By Jennifer George
Recently, a Wisconsin middle school opened a Title IX investigation into three 8th-grade students. If only that were a sad joke.
The boys, who as 8th graders would be approximately 13 years old, are accused of unlawful sexual harassment because they allegedly failed to use preferred pronouns in reference to a classmate who asked to be identified as “they” or “them.”
Public schools — elementary through higher education — now push gender ideology conformity, suppress free speech, and ignore biology and science, not to mention grammatically correct language, all to celebrate dysphoric feelings.
Wisconsin’s Kiel Area School District apparently and erroneously believes that Title IX, a federal law that prohibits sex discrimination in education, requires them to take action against the accused pronoun perpetrators. This is, quite simply, an incorrect reading of the statute.
Title IX succinctly states:
“No person in the United States shall, on the basis of sex, be excluded from participation in, be denied the benefits of, or be subjected to discrimination under any education program or activity receiving Federal financial assistance.”
A mere 37 words, intended to compel schools to provide equal opportunities to male and female students, are now being exploited to punish 8th grade boys who call a female student “her” or “she.”
School districts, like the one in Wisconsin, are taking their lead from President Biden, who has promised to vastly expand the scope of Title IX by redefining “sex” to include “gender identity.”
The proposal is no small change. Federal sexual harassment law, developed over 70 years of jurisprudence, is based on the notion that discrimination occurs when a member of one sex (but not the other) is treated in an inappropriate manner.
Developed first in the Title VII employment law context, and later imported to the educational context via Title IX, sexual harassment is unlawful only when it rises to the level of discriminatory conduct. Employers and schools are not, therefore, held liable for each and every inappropriate joke or slur made by employees or students.
They can, however, be held liable when their own actions or policies create an environment in which employees or students are subjected to sex-based conduct that is “so severe, pervasive, and objectively offensive as to deny the target of the conduct equal access to employment or education.” This legal standard is necessarily a high bar, balancing the interests of free speech against freedom from unlawful sexual harassment.

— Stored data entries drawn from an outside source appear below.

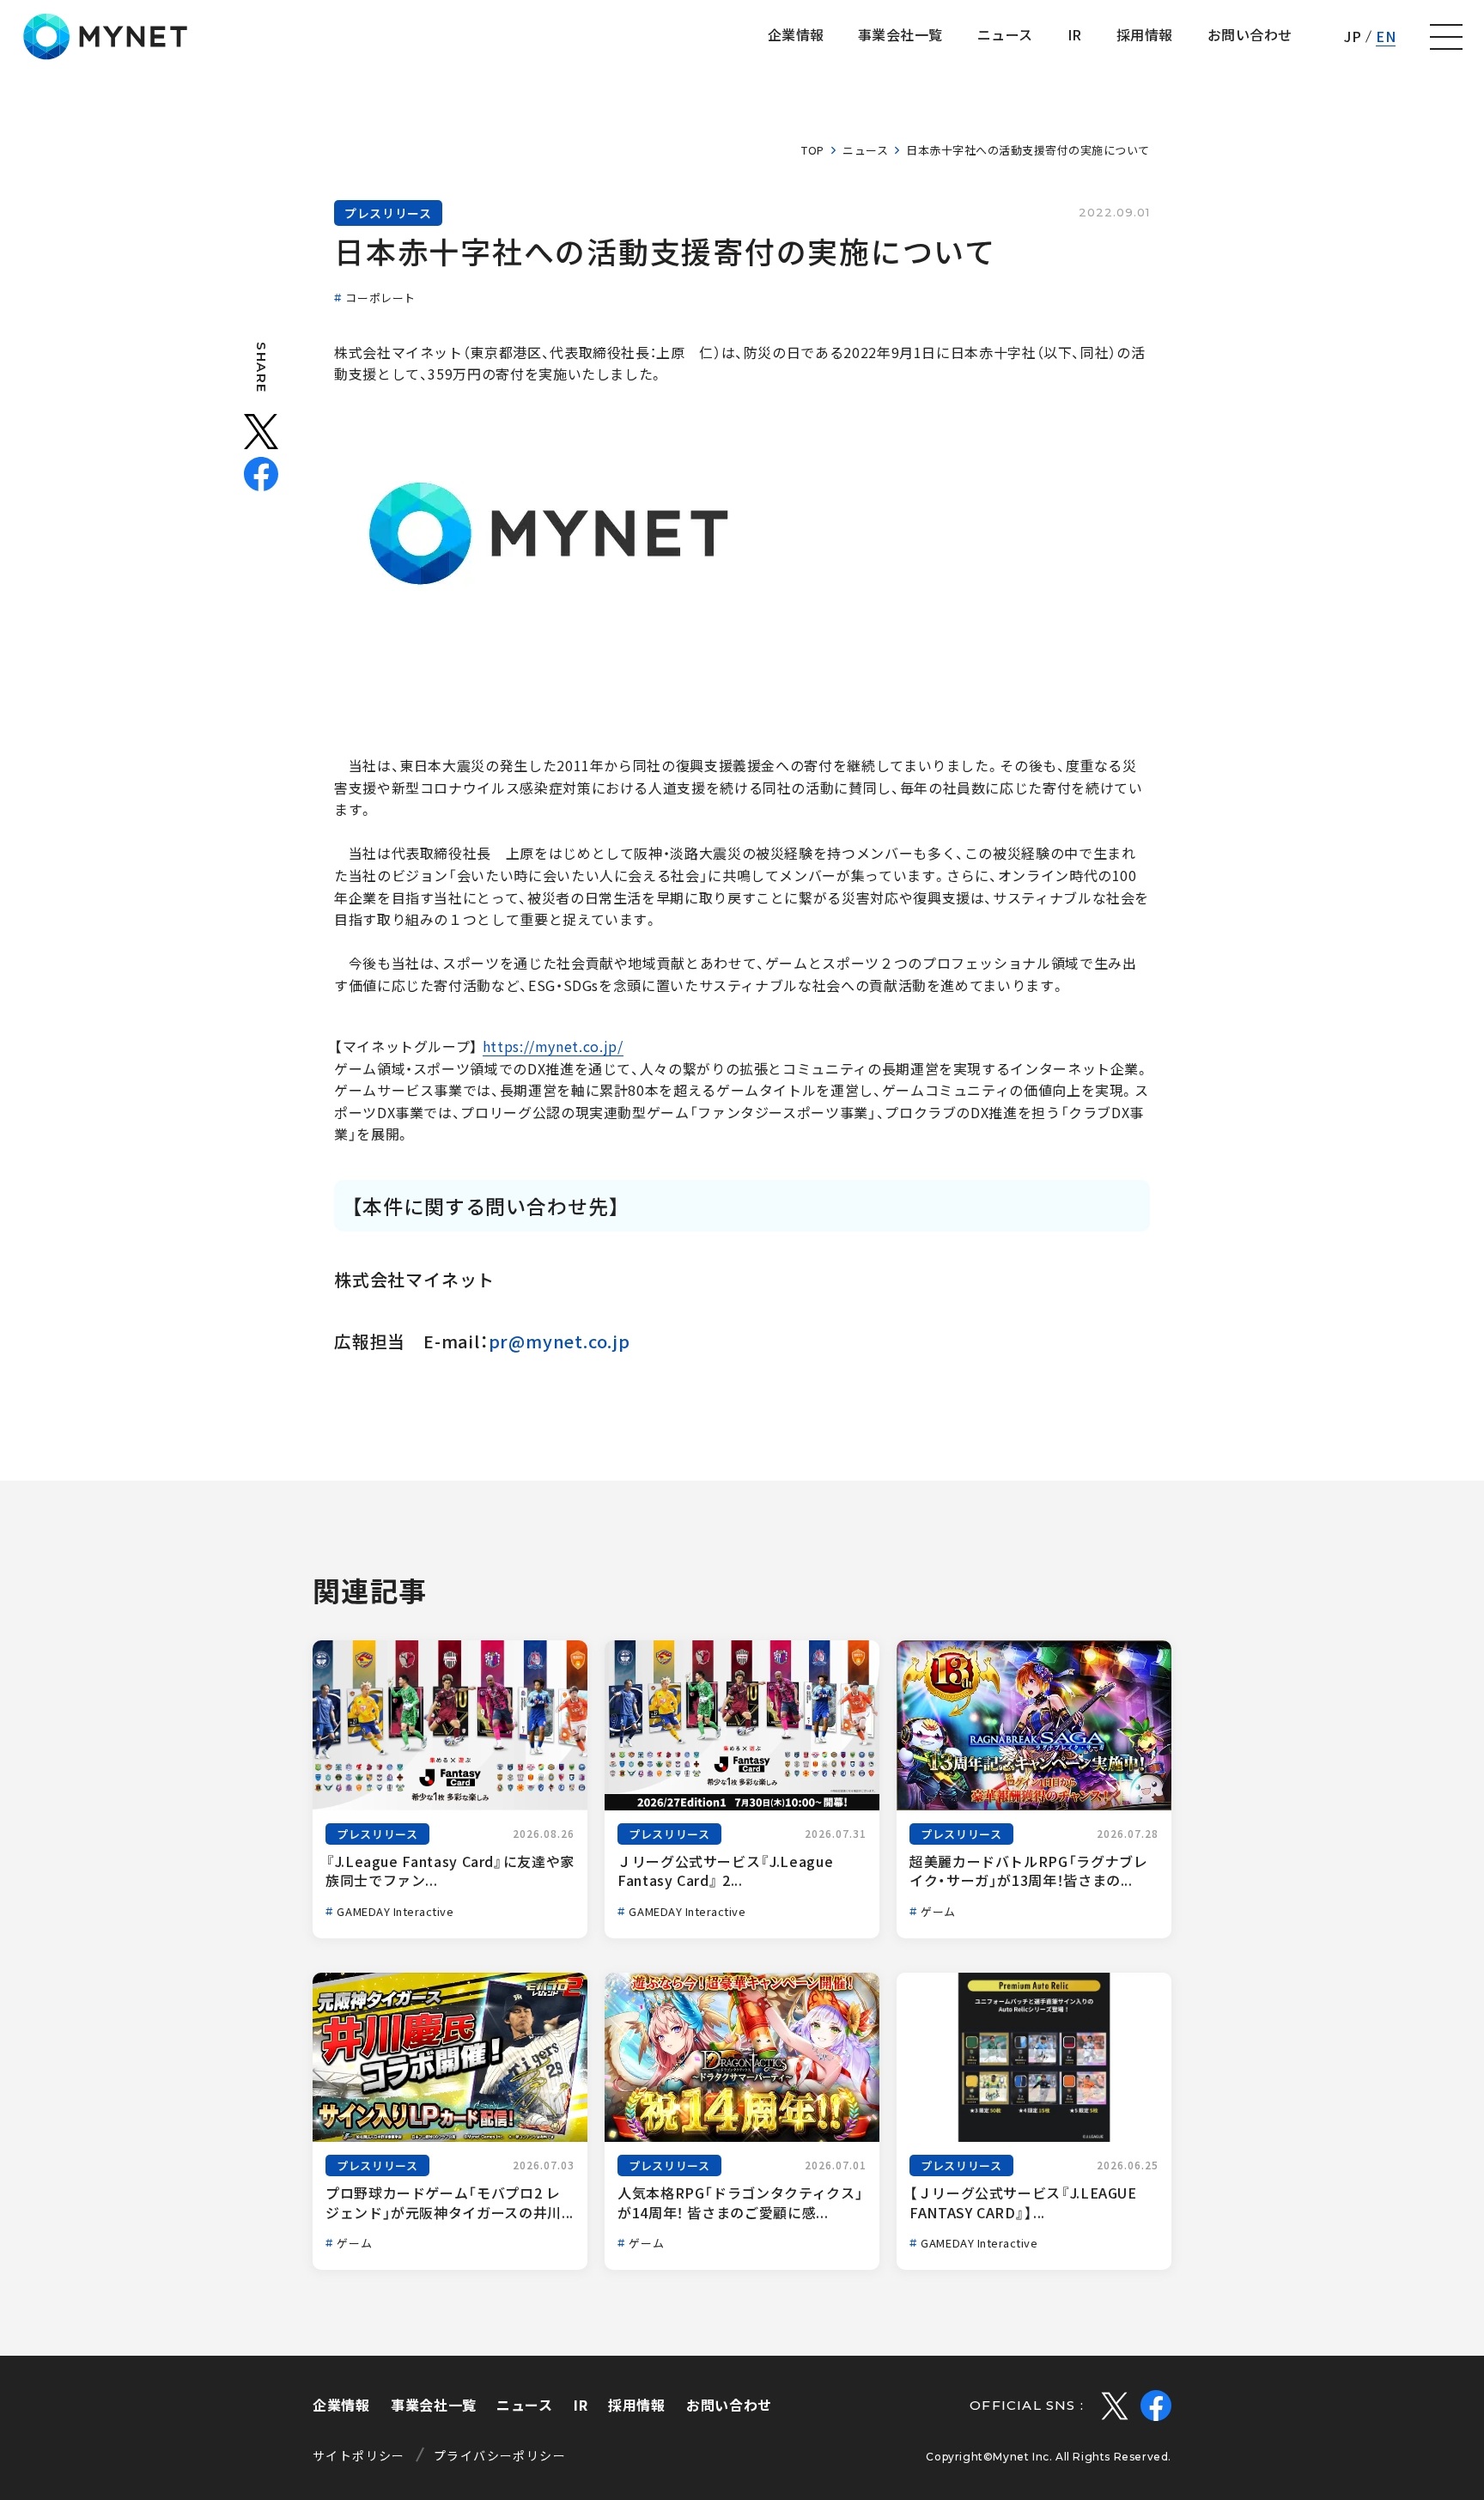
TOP (812, 150)
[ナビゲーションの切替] (1446, 37)
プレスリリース (388, 213)
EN (1386, 36)
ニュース (865, 150)
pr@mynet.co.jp (559, 1341)
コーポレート (380, 297)
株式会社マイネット (105, 36)
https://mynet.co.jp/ (553, 1046)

Universities often attempt to prohibit speech below this threshold for unlawful harassment, despite broad constitutional protections for even offensive speech. Courts routinely find these policies inconsistent with the legal standard of sexual harassment and often blatantly unconstitutional. See McCauley v. Univ. of the V.I., 618 F.3d 232 (3d Cir. 2010); DeJohn v. Temple Univ., 537 F.3d 301 (3d Cir. 2008).
But never mind the legal standard. If President Biden says that misgendering someone is the civil rights issue of our time, federal law must apply!
Someone might want to remind the administrators at the Kiel Area School District that the First Amendment protects our right to disagree and even to offend. It also protects our right not to remain silent and not to speak as government authorities may like, particularly on a hotly contested matter of public concern.
The lawyers for the accused 8th grade boys in Wisconsin are correct that the law is on their side. But after President Biden’s Department of Education finally issues its proposed Title IX regulations, schools may be compelled to police pronoun usage.
Every indication exists that these unelected bureaucrats will attempt to change the law by regulatory fiat, erode free speech rights, and use the taxpayer-funded educational system to implement their woke social agenda. No joke.
Jennifer George is a visiting legal fellow at Independent Women’s Forum (IWF.org).